Le Pour-cent culturel Migros a chargé l'Institut Gottlieb Duttweiler (GDI) de réaliser une étude représentative intitulée «Différents ensemble? La grande étude suisse sur la diversité». Les résultats montrent, comme l'écrivent les auteurs de l'étude, que «la Suisse est un pays d'équilibre et de compromis».
Dans le cadre de plusieurs enquêtes, les chercheurs du GDI se sont focalisés sur un total de 4500 personnes âgées de 16 à 80 ans et vivant en Suisse. Ils voulaient savoir quels sentiments cela déclencherait si quelqu'un d'un certain groupe social venait s'installer dans le quartier. Les groupes interrogés étaient notamment les suivants: habitant en ville ou à la campagne, jeune, vieux, pauvre, riche, appartenant à un parti de droite ou de gauche, ayant le statut de demandeur d'asile, musulman, chrétien, trans, non-binaire, homosexuel ou végétalien.

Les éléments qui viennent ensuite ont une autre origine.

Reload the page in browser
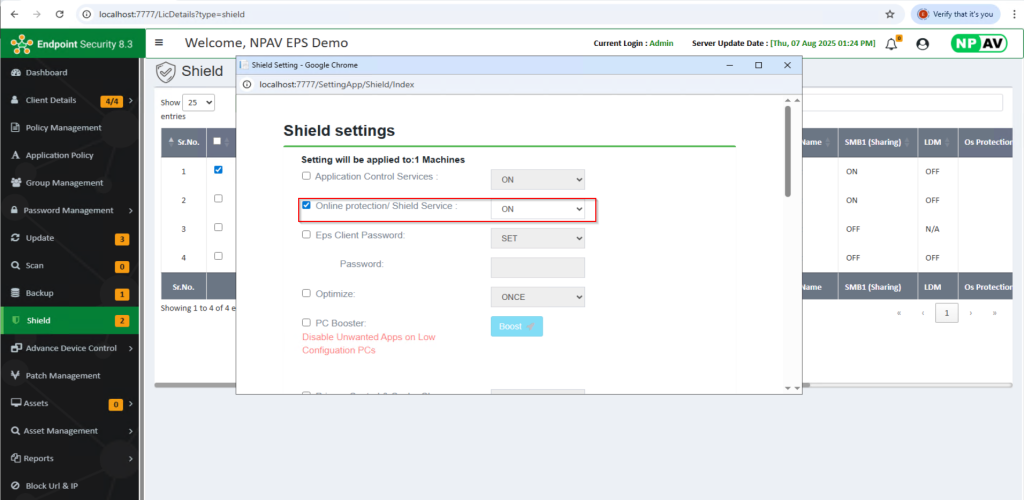The height and width of the screenshot is (500, 1024). pos(60,14)
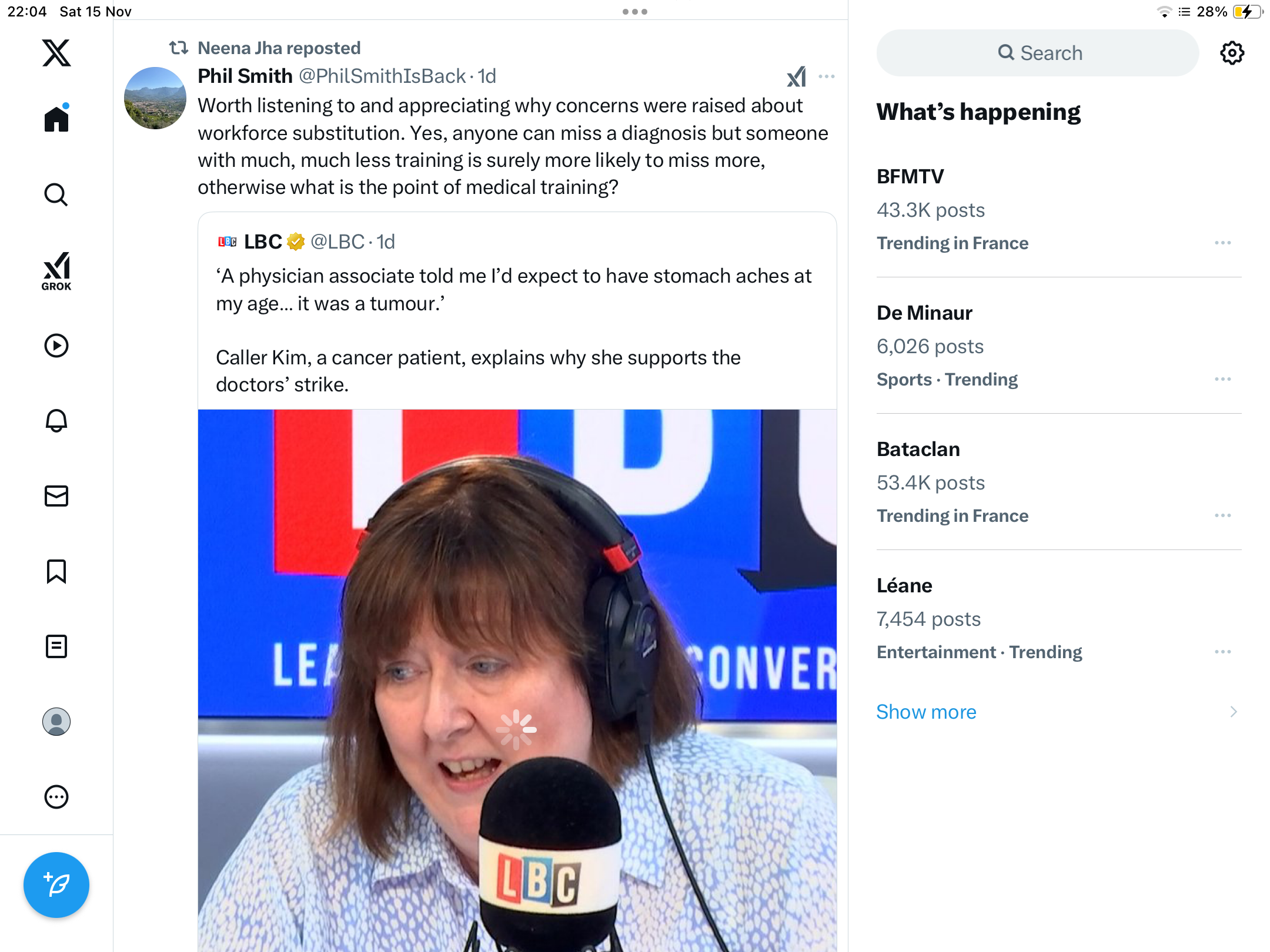Viewport: 1270px width, 952px height.
Task: Open the More circle menu
Action: point(56,797)
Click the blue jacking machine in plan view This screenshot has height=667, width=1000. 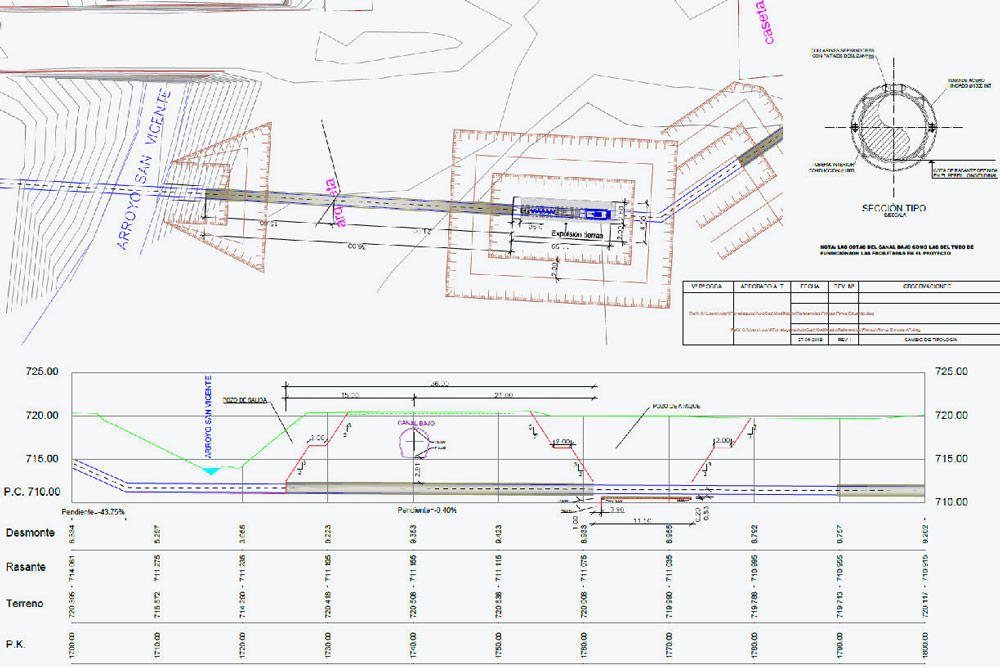pyautogui.click(x=598, y=214)
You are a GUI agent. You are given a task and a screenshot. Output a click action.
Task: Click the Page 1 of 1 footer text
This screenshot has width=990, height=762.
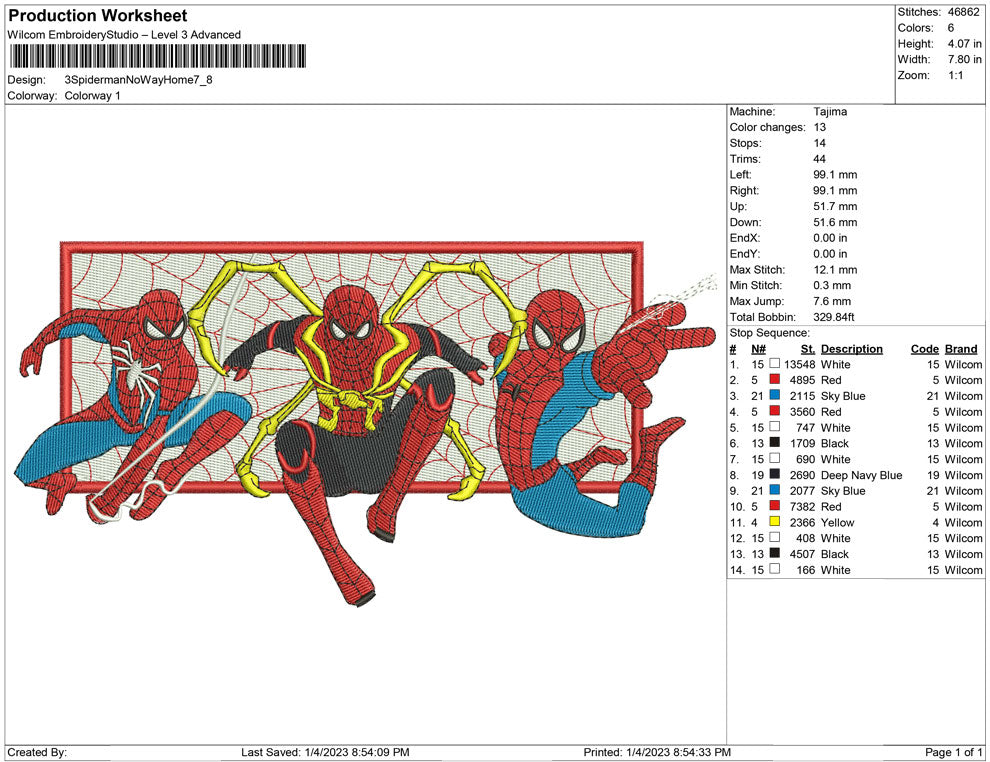[954, 752]
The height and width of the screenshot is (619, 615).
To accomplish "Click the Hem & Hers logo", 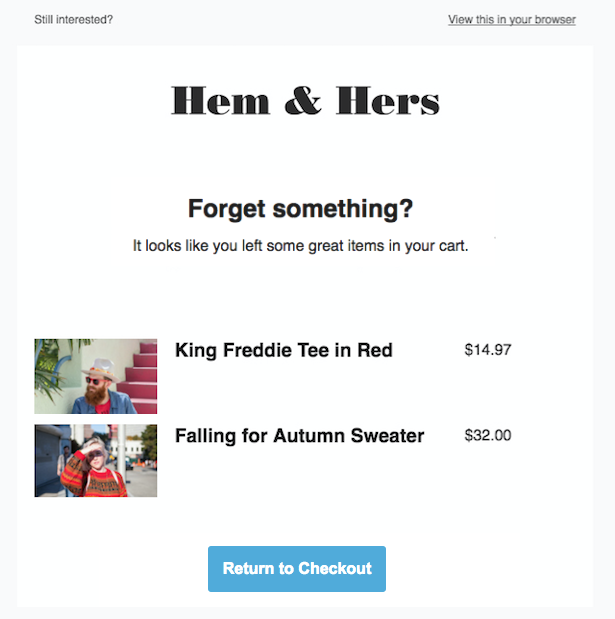I will click(305, 101).
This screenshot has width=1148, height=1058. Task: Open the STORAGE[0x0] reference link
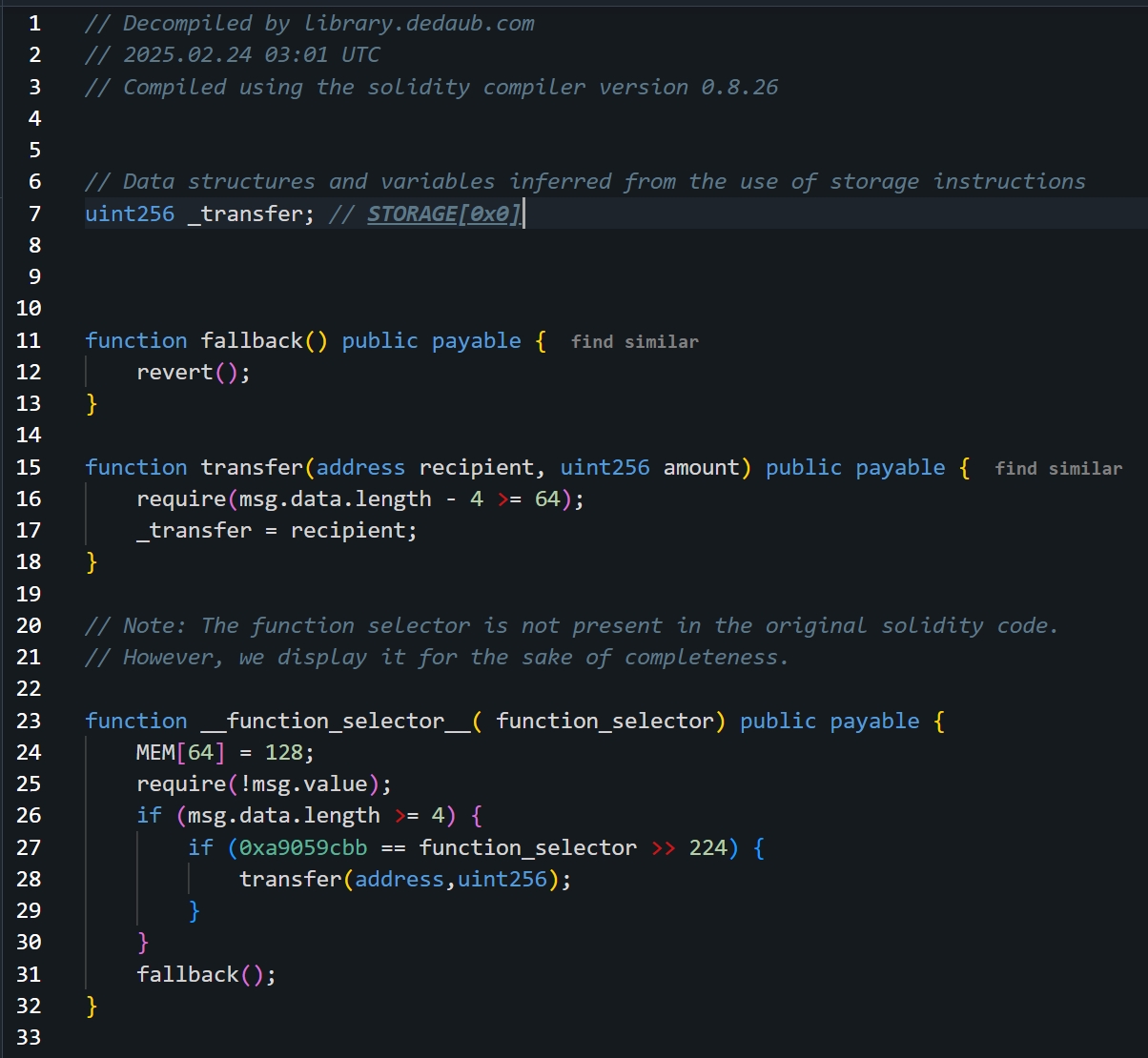(444, 214)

Trois groupes sont les plus marginalisés
La grande majorité des personnes interrogées (58 à 70%) ont déclaré avoir des sentiments neutres à l'égard des autres. Trois des groupes attirent proportionnellement beaucoup de sentiments négatifs: les partisans de l'UDC (33%), les demandeurs d'asile (32%) et les musulmans (29%). Une personne sur cinq a en outre une attitude négative envers les personnes transgenres et non binaires.

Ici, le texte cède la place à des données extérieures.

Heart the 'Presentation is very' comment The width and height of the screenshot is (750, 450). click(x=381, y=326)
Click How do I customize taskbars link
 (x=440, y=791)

C'est lorsqu'il s'agit de l'orientation politique que les attitudes sont les plus polarisées. Deux tiers des sympathisants du PS ou des Vert-e-s n'aiment pas leurs voisins de droite. Chez les proches de l'UDC, ils sont la moitié à éprouver ce sentiment vis-à-vis de la gauche.
Jakub Samochowiec, chercheur au GDI et auteur de l'étude, émet l'hypothèse suivante pour expliquer la grande quantité de personnes neutres: «La Suisse a déjà la diversité dans son ADN». Ne serait-ce qu'en raison des quatre régions linguistiques. On est habitué à ce qu'il n'y ait pas que ce qui nous est propre dans beaucoup d'endroits du pays. La plupart des gens ne se sentent donc pas immédiatement menacés par d'autres formes de vie.

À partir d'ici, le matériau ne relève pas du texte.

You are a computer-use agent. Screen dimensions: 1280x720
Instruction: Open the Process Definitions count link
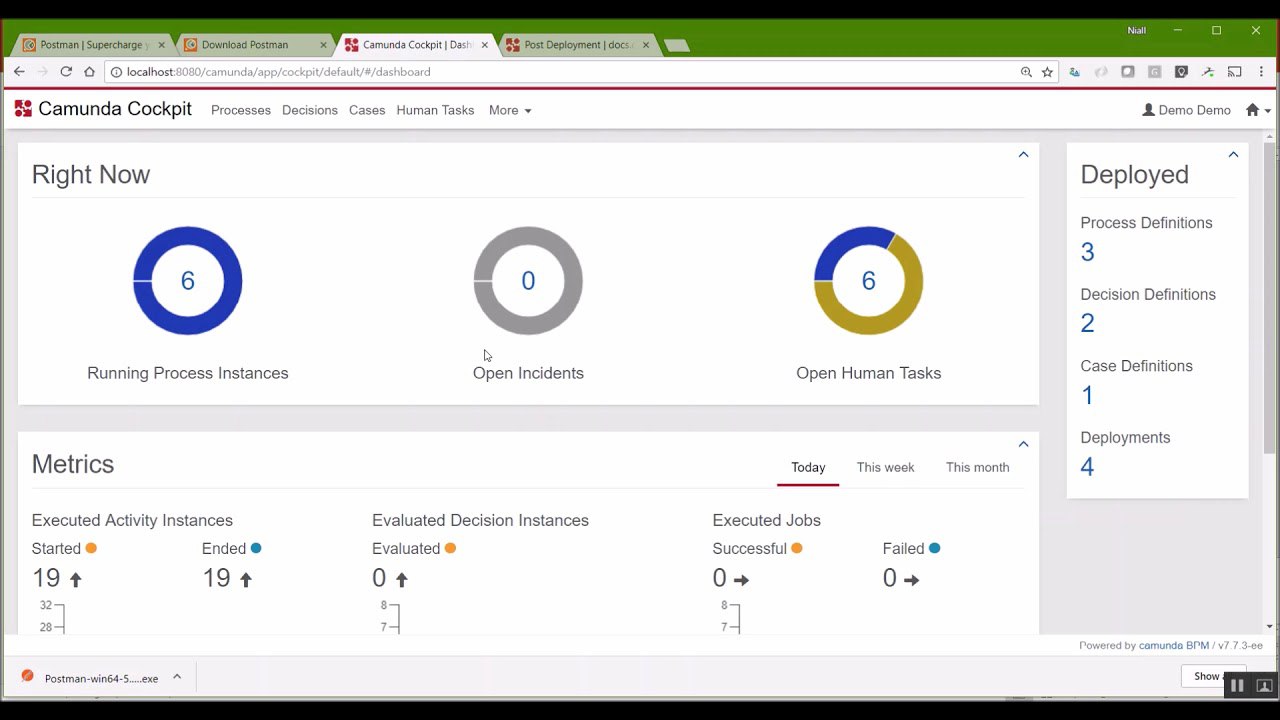tap(1087, 252)
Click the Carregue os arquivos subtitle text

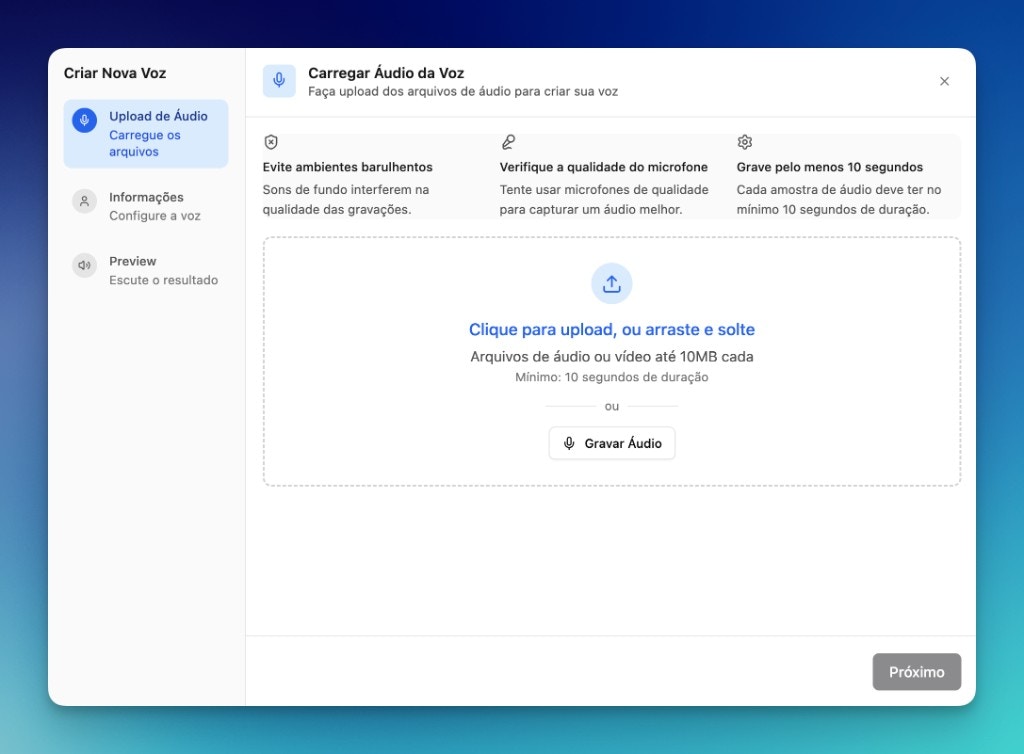145,143
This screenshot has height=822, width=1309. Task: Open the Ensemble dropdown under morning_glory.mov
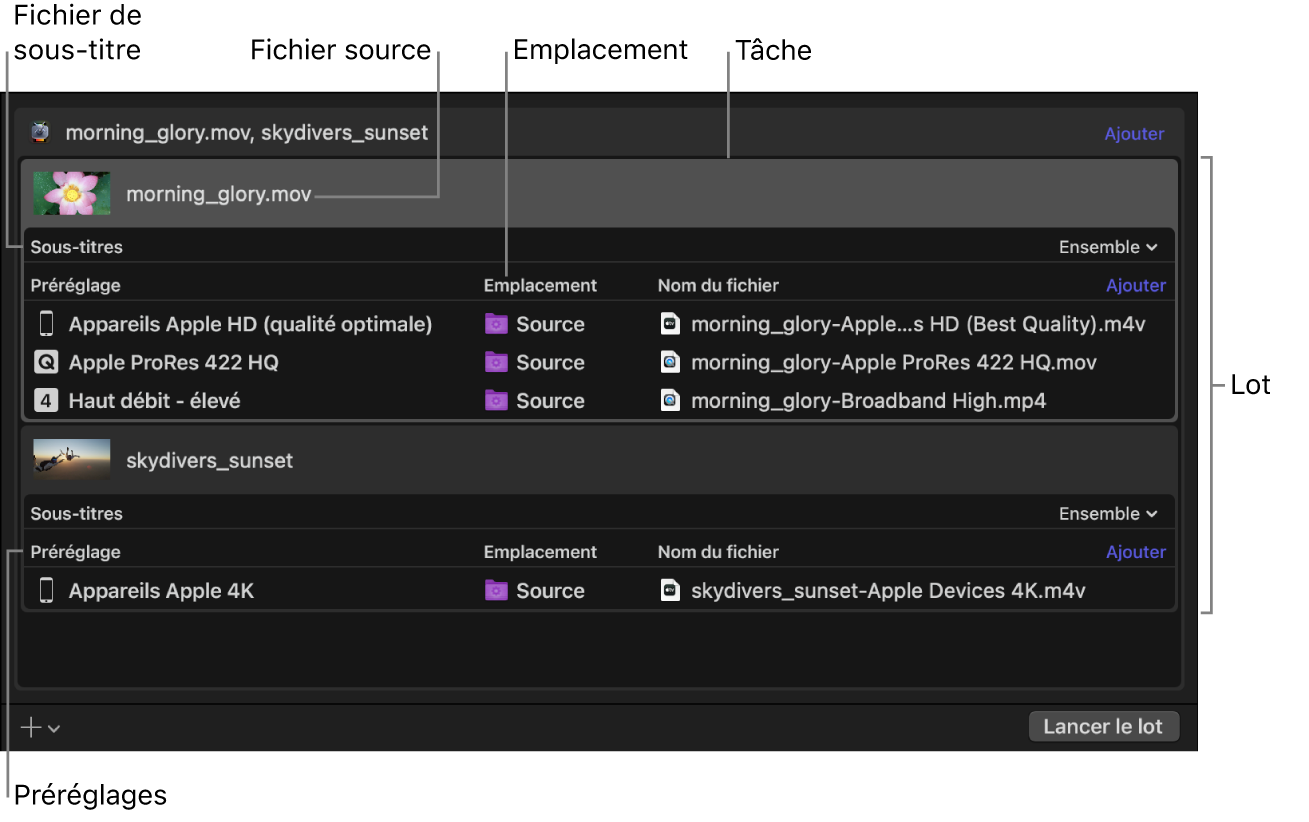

Ce qui aide, selon Jakub Samochowiec, ce sont les transports publics bien développés qui tendent à rapprocher les gens. La recherche montre que les rencontres font tomber les préjugés. La péréquation financière ainsi que le fédéralisme, qui ont tous deux permis que personne ne se sente délaissé, ont également un rôle important.
Les réseaux sociaux donnent une fausse impression
Mais pourquoi la société semble-t-elle polarisée alors qu'elle ne l'est pas? Jakub Samochowiec l'explique par les «sujets qui fâchent».
En 2022, le groupe bernois Lauwarm avait du interrompu un concert à Berne parce que des spectateurs se sentaient «mal à l'aise» vis-à-vis des rastas du chanteur du groupe, blanc, qui s'est ainsi vu accuser d'appropriation culturelle. Le tollé médiatique avait été grand. A ce sujet, Jakub Samochowiec explique: «Peu de temps après, cela n'intéressait plus personne.» Le conflit est pourtant resté gravé dans les mémoires.
Le sociologue allemand Steffen Mau explique ce phénomène dans son livre «Triggerpunkte». Sur certains sujets comme celui de l'identité de genre, «même le Centre, peu idéologique, devient soudain émotif», a-t-il déclaré à une station de radio allemande. Les réseaux sociaux alimentent ce phénomène. Les pôles y sont «survoltés» dans de telles discussions.